Os últimos 50 anos marcaram as sociedades latino-americanas com a aparição de uma burguesia industrial dinâmica, nacionalista e modernizadora. A tarefa urgente consistia em superar o atraso técnico em que nos encontrávamos mediante uma rápida modernização em toda a estrutura produtiva. O espantalho que precisava ser exorcizado era o subdesenvolvimento. Para isso convocam-se todas as forças em nome do progresso e do desenvolvimento em todas as frentes. Conjuntamente a este processo, criaram-se formas mais adequadas de participação social: democracias com base populista e organização sindical.
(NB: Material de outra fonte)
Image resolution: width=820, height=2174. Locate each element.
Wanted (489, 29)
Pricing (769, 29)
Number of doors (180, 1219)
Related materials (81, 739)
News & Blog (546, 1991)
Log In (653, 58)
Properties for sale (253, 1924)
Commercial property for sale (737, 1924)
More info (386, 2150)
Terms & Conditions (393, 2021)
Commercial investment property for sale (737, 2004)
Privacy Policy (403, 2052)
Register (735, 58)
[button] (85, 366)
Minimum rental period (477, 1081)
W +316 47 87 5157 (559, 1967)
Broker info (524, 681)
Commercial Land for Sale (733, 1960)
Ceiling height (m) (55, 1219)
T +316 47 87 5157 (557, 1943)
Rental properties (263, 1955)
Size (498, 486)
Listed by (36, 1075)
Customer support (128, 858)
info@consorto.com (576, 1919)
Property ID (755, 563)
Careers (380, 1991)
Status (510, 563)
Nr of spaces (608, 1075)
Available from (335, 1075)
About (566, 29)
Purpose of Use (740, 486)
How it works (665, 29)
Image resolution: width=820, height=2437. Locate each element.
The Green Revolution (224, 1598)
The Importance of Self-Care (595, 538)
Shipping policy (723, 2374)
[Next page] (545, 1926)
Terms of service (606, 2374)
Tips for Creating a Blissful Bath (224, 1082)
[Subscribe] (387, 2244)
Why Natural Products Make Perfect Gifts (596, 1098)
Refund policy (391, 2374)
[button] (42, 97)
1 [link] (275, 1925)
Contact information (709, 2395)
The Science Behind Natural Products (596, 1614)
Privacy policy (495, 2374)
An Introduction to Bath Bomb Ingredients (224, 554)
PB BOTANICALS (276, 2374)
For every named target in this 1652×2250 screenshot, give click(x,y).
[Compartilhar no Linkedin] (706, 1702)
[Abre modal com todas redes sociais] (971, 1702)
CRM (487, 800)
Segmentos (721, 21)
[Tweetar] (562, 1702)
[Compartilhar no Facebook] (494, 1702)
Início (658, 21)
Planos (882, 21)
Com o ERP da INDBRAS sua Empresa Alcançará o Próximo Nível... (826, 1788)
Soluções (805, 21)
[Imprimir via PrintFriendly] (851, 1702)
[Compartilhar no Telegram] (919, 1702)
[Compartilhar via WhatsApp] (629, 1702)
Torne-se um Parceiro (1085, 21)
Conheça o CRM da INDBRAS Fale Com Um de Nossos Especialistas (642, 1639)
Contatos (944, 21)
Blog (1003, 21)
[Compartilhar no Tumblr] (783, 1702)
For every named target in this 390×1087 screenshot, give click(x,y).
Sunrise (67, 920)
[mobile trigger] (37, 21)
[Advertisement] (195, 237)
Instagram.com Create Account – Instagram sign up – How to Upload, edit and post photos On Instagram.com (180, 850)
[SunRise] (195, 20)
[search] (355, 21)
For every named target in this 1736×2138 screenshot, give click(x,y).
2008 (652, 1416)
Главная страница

A Igreja participou activamente deste programa desenvolvimentista. Ocorreu uma inusitada abertura da Igreja ao mundo. Os problemas principais já não tinham a ver com ‘doutrina’ (combate à penetração protestante e combate ao secularismo do Estado) ou sequer litúrgico-disciplinares, mas com problemas ligados à sociedade: justiça, participação, desenvolvimento integral para todos. A Igreja descobriu que pode ser acelerador e não freio deste processo. Importava, então, valorizar a ciência, a relativa autonomia das realidades terrestres e desenvolver uma ética do progresso e do compromisso com a transformação social. A Igreja participou nos últimos 50 anos em todos os grandes debates em torno da educação, do desenvolvimento económico, em torno da formação dos sindicatos e da reforma agrária. O secular emergia como valor teológico.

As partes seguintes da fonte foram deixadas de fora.